- **Input records**:
═══
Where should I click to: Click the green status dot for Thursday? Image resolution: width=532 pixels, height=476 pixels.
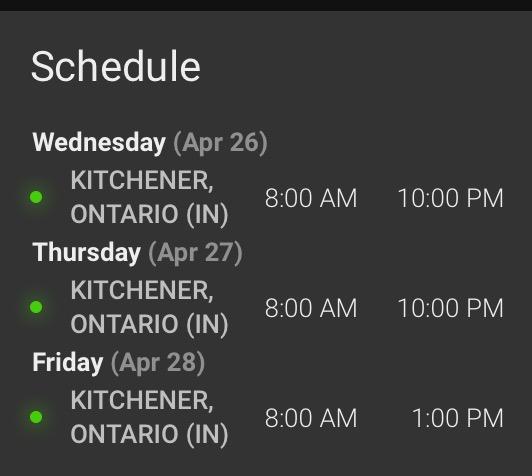tap(36, 307)
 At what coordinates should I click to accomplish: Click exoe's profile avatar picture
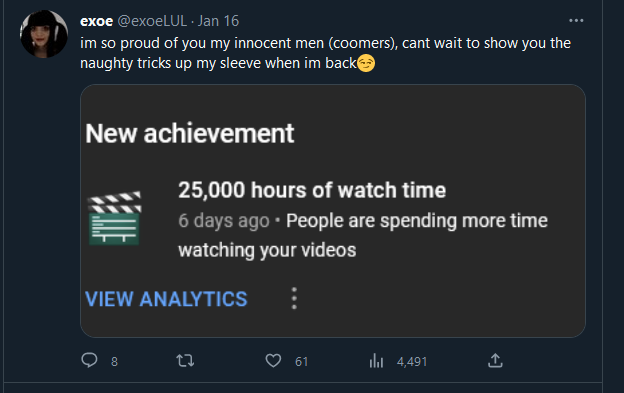[x=44, y=34]
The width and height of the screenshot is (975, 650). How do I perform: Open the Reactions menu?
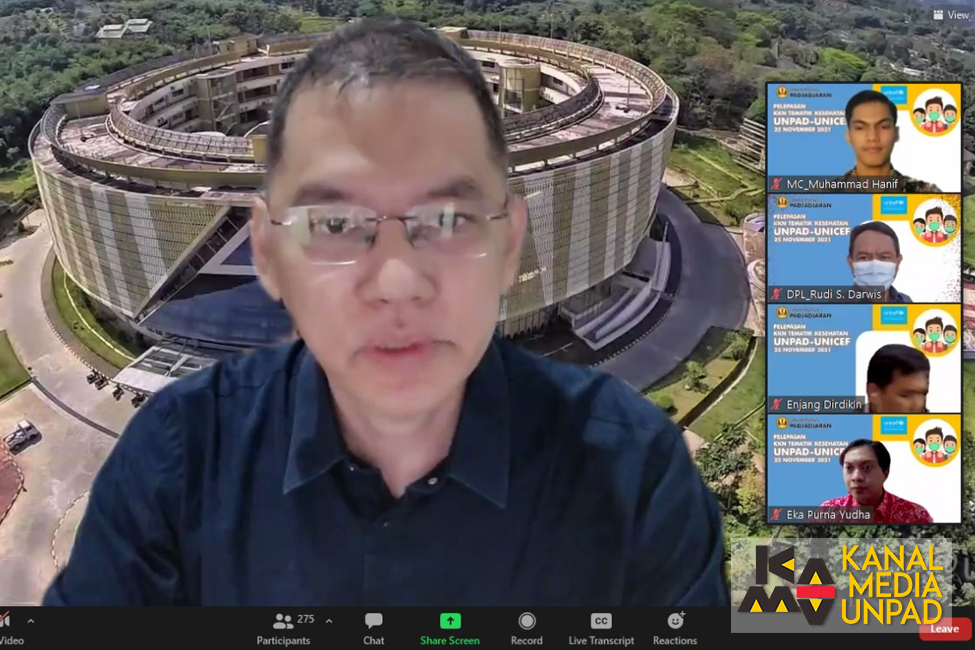pyautogui.click(x=675, y=628)
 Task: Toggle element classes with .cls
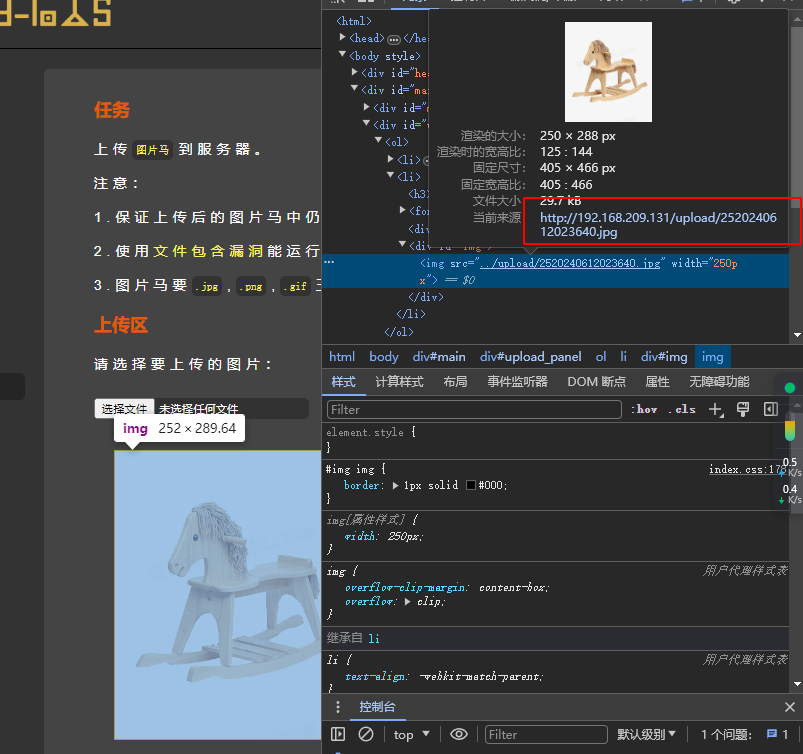[683, 409]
═══
- **Your assignment**: All of the records above should be returned exactly, though the pictures should not.

- **Exercise result**:
Where should I click to: Click the green status dot for Thursday? Image resolution: width=532 pixels, height=476 pixels.
tap(36, 307)
 At what coordinates should I click to accomplish: Click exoe's profile avatar picture
[x=44, y=34]
The width and height of the screenshot is (975, 650). How do I perform: Open the Reactions menu?
pyautogui.click(x=675, y=628)
 Task: Toggle element classes with .cls
[683, 409]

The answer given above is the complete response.